David Le Page as director and lead violin exuded vitality, the whole group of musicians played wonderfully with him. The orchestra has a great air to them, approachable and highly attractive. Amazing how with such breeze they change from one work to another, with little of tonal whiplash. Revolution 9 from John Lennon is a brief affair, recognisable and easily parodied as a meditation on the number and some fluttery notes that follow. Extracts from Shostakovich’s String Quartet No. 8 proved perfectly suited with Arthur Koestler’s Darkness at Noon. Paranoid pangs of being taken in the night by the powers that be are spoken of, were a real worry for the composer also. Perhaps the best pairing of the night, the Shostakovich was alert and wonderfully deary.

Blake’s America a Prophecy, with Mogali reading was wonderfully evocative of the new world and its use of metaphor. Biber’s Battalia is a resounding thrill, proving composers were tinkering with discordant ideas a long time before modernism. The amazing, putty like effect of smearing the notes to create the fermentation of unease, without really being too challenging musically. The piece proves a lot and is always a lot of fun. Jean-Féry Rebel, in an arrangement by Le Page of Choas was another addition to this idea, I found I had goosebumps throughout. Classical in form, though not afraid to shock with further alternative ideas on shape and harmony.

Readings from John Cage and the I Ching, are fascinating views on quietness and the random manner of life. Hearing 4’33 by Cage, we sit in silence, the players at a complete rest. Via a computer, no notes were given to Cage for the pieces and so he famously chose to present it as a piece of music anyway. How sacred a moment to spend in almost silence, the Quakers and others know the value of it and we should to. I found it rather cathartic to be in my own rest state if only for these few minutes. Dare I say…twas life affirming.
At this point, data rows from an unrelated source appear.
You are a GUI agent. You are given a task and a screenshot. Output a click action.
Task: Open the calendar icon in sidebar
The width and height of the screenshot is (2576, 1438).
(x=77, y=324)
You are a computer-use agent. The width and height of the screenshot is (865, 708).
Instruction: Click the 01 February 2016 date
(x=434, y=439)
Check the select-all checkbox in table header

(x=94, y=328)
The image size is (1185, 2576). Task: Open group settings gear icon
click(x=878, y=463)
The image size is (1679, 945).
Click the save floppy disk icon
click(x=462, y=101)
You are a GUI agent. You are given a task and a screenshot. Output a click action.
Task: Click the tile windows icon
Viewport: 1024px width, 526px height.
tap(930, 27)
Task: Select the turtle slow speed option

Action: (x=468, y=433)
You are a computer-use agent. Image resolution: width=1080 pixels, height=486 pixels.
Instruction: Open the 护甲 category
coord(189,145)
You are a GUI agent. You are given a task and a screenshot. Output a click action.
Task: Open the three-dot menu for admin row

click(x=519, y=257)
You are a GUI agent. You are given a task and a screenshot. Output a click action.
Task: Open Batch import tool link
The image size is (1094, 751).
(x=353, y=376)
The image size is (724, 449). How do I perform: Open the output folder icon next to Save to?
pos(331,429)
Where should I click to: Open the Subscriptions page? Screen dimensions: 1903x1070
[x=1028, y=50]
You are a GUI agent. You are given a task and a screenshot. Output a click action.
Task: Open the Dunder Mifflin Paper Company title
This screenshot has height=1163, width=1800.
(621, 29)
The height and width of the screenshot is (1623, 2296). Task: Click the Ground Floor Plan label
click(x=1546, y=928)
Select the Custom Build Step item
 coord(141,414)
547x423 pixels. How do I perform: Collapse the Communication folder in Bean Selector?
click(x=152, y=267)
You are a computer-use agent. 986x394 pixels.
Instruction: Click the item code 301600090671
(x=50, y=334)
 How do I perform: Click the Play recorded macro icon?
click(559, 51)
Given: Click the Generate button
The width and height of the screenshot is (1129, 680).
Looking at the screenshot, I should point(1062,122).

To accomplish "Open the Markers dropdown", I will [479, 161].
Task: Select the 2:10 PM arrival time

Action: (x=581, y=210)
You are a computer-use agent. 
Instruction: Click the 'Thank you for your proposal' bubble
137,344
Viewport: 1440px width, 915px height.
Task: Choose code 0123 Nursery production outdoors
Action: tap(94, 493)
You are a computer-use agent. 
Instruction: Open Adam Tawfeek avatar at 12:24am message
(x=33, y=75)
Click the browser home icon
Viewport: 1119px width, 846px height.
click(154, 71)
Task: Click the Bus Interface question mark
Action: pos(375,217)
Piazzolla’s Four for Tango is another shock and delight, proving you can meddle with convention, this time in the tango genre. Gil Scott-Heron (another Le Page arrangement) and the iconic The Revolution Will Not Be Televised was a jazzy scope, the words of truth ringing out circling the Civil Rights Movement, Mogail coming into her own here, aside a reading of Martin Luther King. Voodoo Child by Jimi Hendrix (a Le Page arrangement) also went down well, a perfumed, heightened listen. The end featured T. S. Eliot and Beethoven’s Eroica Symphony finale, a stirring sprit to wrap up with, the latter being solidly done, the former abstract yet true.

This sold out concert proved a triumph and would have faired well with a younger audience, as a first experience of concert going.